Niente auto in tutta via Garibaldi

9 Gennaio 2018

Sarà pedonalizzato anche il resto di via Thaulero. Nuovo ingresso per la Villa

ROSETO. Restyling in vista nel 2018 per alcune vie del centro cittadino a Roseto. Ad annunciare gli interventi è il sindaco Sabatino Di Girolamo che prevede il completamento della pedonalizzazione di via Garibaldi a sud e di via Thaulero dal sottopasso al mare.
Questi due interventi saranno coperti da fondi del bilancio 2018. «Via Thaulero è diventata ormai la via delle attività di ristorazione», dice il primo cittadino rosetano, «e vedere quell'asfalto così dismesso dispiace. Il tratto che va dal semaforo al sottopasso è già pedonalizzato, resta da completare il tratto che va dall'incrocio di via Colombo fino allo sbocco sul lungomare Roma, lavoro programmato per il 2018, così come il completamento della pedonalizzazione di via Garibaldi da via Spaventa fino alla Villa Comunale.
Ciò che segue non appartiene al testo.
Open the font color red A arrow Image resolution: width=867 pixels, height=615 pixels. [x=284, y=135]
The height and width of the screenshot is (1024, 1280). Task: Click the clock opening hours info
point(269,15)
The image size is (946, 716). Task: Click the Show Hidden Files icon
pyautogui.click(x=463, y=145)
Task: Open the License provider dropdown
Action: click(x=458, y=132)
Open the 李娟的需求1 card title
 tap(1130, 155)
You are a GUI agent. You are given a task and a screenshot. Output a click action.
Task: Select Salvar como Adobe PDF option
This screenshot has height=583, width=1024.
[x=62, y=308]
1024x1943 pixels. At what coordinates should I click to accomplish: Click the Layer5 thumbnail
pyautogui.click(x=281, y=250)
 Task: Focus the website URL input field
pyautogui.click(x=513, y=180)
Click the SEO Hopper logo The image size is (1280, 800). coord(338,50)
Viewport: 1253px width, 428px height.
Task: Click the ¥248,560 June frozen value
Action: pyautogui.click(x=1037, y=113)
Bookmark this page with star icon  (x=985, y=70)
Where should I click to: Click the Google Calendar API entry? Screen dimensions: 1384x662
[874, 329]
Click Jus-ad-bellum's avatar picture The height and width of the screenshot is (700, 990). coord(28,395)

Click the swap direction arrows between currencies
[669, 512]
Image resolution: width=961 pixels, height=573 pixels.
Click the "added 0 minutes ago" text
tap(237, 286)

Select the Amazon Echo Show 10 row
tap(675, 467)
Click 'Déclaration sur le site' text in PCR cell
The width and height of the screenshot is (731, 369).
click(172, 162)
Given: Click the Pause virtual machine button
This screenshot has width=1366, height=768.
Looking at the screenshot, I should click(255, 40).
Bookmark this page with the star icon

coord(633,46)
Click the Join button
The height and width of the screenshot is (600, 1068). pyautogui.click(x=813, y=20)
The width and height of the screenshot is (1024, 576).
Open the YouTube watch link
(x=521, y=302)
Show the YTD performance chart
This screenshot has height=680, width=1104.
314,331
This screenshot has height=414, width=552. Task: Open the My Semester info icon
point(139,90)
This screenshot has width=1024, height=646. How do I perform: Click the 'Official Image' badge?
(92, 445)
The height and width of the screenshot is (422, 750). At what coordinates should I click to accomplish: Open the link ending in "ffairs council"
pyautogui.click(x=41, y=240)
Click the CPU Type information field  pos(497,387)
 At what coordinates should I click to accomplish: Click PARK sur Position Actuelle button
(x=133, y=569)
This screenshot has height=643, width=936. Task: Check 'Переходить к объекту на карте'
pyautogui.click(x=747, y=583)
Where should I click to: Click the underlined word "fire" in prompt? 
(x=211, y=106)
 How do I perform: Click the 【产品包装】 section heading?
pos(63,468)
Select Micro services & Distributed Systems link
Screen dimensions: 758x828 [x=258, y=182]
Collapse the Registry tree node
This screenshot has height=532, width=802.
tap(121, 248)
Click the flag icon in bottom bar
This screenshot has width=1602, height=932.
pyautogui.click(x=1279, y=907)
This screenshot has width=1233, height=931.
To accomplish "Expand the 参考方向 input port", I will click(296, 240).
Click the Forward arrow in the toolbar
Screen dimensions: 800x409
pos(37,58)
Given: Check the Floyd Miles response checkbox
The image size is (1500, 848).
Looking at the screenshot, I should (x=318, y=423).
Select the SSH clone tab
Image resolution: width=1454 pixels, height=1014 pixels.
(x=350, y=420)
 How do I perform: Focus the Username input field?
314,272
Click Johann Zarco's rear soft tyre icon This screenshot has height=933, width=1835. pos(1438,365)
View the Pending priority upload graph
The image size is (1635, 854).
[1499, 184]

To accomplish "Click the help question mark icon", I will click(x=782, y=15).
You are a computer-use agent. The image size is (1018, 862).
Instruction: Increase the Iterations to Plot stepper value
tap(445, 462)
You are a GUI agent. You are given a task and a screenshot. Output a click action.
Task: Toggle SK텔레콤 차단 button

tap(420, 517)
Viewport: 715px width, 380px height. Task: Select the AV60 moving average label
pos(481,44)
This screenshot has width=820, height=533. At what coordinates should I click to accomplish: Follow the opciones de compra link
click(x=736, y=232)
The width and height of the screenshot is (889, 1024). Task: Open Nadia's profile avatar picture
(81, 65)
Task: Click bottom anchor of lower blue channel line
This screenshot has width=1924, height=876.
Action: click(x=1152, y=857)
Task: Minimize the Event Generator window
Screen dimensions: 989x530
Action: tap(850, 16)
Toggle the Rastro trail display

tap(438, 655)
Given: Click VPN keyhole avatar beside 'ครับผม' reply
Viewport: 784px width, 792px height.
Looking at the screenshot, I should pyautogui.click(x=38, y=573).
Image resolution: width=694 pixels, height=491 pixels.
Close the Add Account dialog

Questi due lavori rappresentano un completamento necessario per dare armonia alle vie, e in particolare via Thaulero si sposerebbe con via Latini e diventerebbe la via della movida e del commercio». L’amministrazione ha intenzione anche di costruire un altro cancello di accesso alla villa comunale. «In corrispondenza di via Garibaldi stiamo pensando a un nuovo ingresso alla villa», precisa Di Girolamo, «con un cancello per permettere a chi passeggia sulla via di accedere direttamente nel parco della villa».
Più complicato, invece, l’altro intervento su via Garibaldi ma a nord, dove non c’è lo sbocco sulla piazza del Comune perché, tra via Settembrini e la piazza, c’è una proprietà privata che dovrebbe essere espropriata. Il privato aveva chiesto un indennizzo di 450 mila euro, una cifra considerata esorbitante dalle precedenti amministrazioni, e anche dall’attuale. «C’è anche da parte nostra», spiega il sindaco, «l’idea di aprire via Garibaldi a nord per creare una logica continuità ma c’è il problema dell’esproprio. C’è una procedura per determinare la giusta indennità per il privato, e ci sarebbe una commissione che dovrebbe valutare ma, purtroppo, c’è un rimpallo di responsabilità tra Provincia e Regione perché non si sa chi ne ha la competenza. Se non si fa una riforma della legge Del Rio che, alla luce della bocciatura del referendum, ridia alle Province una chiarezza di compiti e competenze non ne usciamo e siamo bloccati».(l.v.)